* INSTRUCTIONS FOR THE TASK: Only one span of the listing below should come back. It runs from the line with "Given: Unpin Yerel Disk (C:) pin icon" through the line with "Given: Click the USSR build list cell", and each of its lines must be reproduced exactly.

* DATA SUPPLIED:

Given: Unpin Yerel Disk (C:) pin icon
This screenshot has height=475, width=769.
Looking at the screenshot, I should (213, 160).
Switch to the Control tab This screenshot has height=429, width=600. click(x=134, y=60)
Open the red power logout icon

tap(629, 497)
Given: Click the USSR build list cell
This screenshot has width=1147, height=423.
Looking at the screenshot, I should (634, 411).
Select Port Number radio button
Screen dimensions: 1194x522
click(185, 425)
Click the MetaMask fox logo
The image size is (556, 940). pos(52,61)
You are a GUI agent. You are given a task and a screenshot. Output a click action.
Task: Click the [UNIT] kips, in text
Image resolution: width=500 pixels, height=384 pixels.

--

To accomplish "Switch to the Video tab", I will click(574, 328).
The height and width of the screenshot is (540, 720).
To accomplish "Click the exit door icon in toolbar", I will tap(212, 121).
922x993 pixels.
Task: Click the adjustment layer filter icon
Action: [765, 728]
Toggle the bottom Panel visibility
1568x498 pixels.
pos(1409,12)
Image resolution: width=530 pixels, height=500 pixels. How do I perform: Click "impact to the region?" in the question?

* TASK RESPONSE:
Given: Unpin Yerel Disk (C:) pin icon
This screenshot has height=475, width=769.
Looking at the screenshot, I should (213, 160).
Switch to the Control tab This screenshot has height=429, width=600. click(x=134, y=60)
Open the red power logout icon

tap(629, 497)
Given: Click the USSR build list cell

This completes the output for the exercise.